With one tiny point I need to object to.

I don't like debuggers

This is a strongly-held position.

Debuggers are harmful.

I say this because I have had the misfortune to help more than one programmer who could not actually describe the semantics of the code.

They couldn't draw a picture. Write a sentence. Nothing.

They could only point at the interactive debugger session with hapless flailing, and "see, it should work" kind of noises.

This is emphatically bad.

Every time I would ask them to step away from the debugger and describe -- maybe on a whiteboard -- what the heck they thought was going on.

I could go on with horror stories of bad debugging.

I use debuggers

Back when C++ was my "stock-in-trade", I used the debugger.

Rarely.

And then, mostly, on core dump files to figure out where the program failed.

And to look at a few key variables to confirm the state of the computation.

Then.

I went back to the source, and looked for a logic path that lead to the wrong state. It wasn't often hard to find.
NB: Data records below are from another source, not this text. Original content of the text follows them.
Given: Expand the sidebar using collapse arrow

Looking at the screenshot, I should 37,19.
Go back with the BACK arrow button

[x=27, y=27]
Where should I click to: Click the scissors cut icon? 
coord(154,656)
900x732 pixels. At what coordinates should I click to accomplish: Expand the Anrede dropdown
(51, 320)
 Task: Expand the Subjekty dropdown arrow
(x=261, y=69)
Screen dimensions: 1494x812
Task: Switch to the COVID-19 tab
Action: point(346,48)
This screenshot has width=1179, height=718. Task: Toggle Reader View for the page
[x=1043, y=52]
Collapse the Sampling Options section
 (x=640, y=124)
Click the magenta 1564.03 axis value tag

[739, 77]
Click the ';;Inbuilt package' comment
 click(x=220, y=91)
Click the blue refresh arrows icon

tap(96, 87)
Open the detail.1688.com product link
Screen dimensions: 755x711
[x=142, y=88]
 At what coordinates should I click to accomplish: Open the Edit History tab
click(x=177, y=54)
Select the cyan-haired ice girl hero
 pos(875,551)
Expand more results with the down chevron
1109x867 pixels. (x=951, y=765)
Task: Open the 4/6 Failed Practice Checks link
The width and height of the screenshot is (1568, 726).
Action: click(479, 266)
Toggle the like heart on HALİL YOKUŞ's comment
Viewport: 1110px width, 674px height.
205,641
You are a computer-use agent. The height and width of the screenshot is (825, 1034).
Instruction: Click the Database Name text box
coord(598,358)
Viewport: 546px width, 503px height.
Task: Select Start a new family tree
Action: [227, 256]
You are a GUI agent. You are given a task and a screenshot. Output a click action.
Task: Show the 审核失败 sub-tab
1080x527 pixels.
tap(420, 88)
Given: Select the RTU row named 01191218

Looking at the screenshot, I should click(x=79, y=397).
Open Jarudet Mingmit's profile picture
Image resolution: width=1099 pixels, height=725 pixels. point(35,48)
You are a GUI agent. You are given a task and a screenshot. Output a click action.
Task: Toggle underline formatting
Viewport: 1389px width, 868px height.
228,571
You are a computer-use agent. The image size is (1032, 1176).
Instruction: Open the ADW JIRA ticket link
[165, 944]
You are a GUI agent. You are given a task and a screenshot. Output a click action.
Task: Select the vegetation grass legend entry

And it didn't involve using the debugger for much more than finding the call frame, stack contents, and local variables.

What set me off

This:

...it's also removing a big "WTF" that all beginners will experience using the Python debugger with nobody in sight to explain to them what's going on.

I think there are no circumstances under which beginners should be using the debugger.

I think there are no circumstances under which anyone should use a debugger before they already know what's supposed to be going on.

The idea of "beginners" being surprised at the structure of stackframes is an oxymoron.

Beginners don't know about stack frames.

More-or-less, this is one definition of "beginner".

People who know about stack frames aren't beginners and can be trusted to understand the debugger.

The points in the blog posts are sound: better debugging, additional support for evaluating expressions.

The "audience of beginners" is my only quibble.